Patrick Rosenkranz takes stock of the lot of today's comics business, by looking and talking to people at four prominent retailers: Meltdown in Hollywood, Desert Island in Brooklyn, Quimby's in Chicago, and CounterMedia in Portland, Oregon.
Frank Santoro recruits Gabby Gamboa for this week's "scene report," this time covering the San Francisco bay area.
And Comics Journal co-founder Mike Catron passes along word that he's just uploaded a four-part video featuring Jerry Robinson from San Diego in 2009:
Jordan Shrively has started a new Tumblr featuring cartoonist's studio spaces. So far profilees include Jim Woodring and Tom Neely.
Speaking of Woodring, last week he posted a video tutorial explaining how he draws Frank:
Series editors Jessica Abel and Matt Madden have released the full list of "notable comics" from The Best American Comics 2011. (Woodring is on it.)
Dean Haspiel has donated a huge number of minicomics to the Library of Congress.

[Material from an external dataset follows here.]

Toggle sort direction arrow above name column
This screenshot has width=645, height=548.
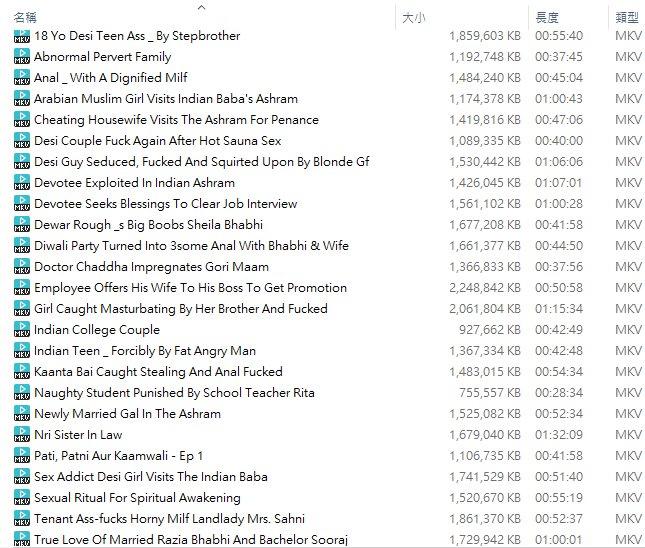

Brandon Graham is interviewed over at Bookslut.
Tucker Stone begins a series of tournaments between comics old and new. His first entry puts a Michael DeForge story up against Tim Vigil's Faust. And based on his final judgment, I think Tucker's refereeing skills need work. This should be fun to follow.

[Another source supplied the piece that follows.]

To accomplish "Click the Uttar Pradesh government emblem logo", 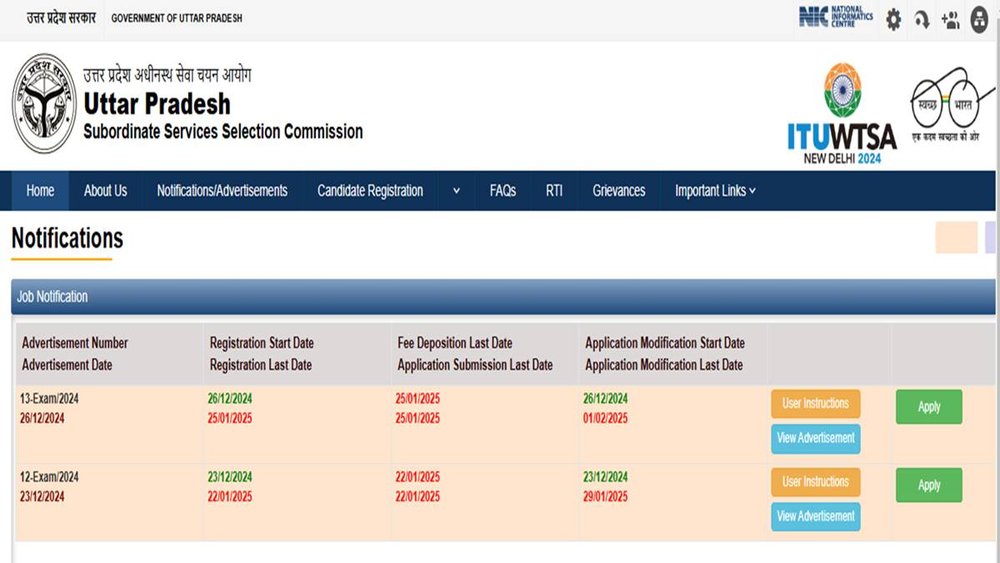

Just so you know, a big internet-style king of the mountain-sized molehill fight is brewing in the part of the comics world that we tend to ignore here when we can: J. Michael Straczynski vs. Marvel editor Steve Wacker (with help on the sidelines from Mark Waid and Dan Slott). They are arguing about Spider-Man sales figures, in case you don't care to look into it further.
And finally, Jeff Newelt at Heeb magazine gets Al Jaffee to perform Snappy Answers to Stupid Questions live on stage.